Land-use monitoring (based on remote sensing)

The occurrence and diversity of insects and other organism groups in agricultural landscapes is significantly influenced by the use and intensity of agricultural land. Monitoring biodiversity in agricultural landscapes therefore requires - in addition to knowledge about the distribution and diversity of organism groups - a representative database on land use and habitat diversity in the agricultural landscape.

Satellite remote sensing is capable of recurrent and area-wide coverage of the land surface and from this to generate information on land use and its change. This includes information on the status quo, on short-term changes as well as on trends in land use.

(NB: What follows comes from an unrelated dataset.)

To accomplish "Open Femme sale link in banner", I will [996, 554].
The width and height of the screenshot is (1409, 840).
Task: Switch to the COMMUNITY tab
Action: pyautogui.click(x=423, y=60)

The aim of the module "Land use monitoring - based on remote sensing" is to create a data basis as well as a geodata infrastructure that will enable regular and long-term documentation of the status and changes in the agricultural landscape for trend monitoring on the basis of satellite images and other geodata. For this purpose, a number of attributes of land use and land use intensity are first recorded in the first phase. From these, satellite-based biodiversity indicators will be generated in the second phase, which will provide a basis for the future evaluation of measures to conserve and improve biodiversity in agricultural landscapes for Germany.

Going from a Sentinel-2 scene towards the sub-indicator "crop diversity"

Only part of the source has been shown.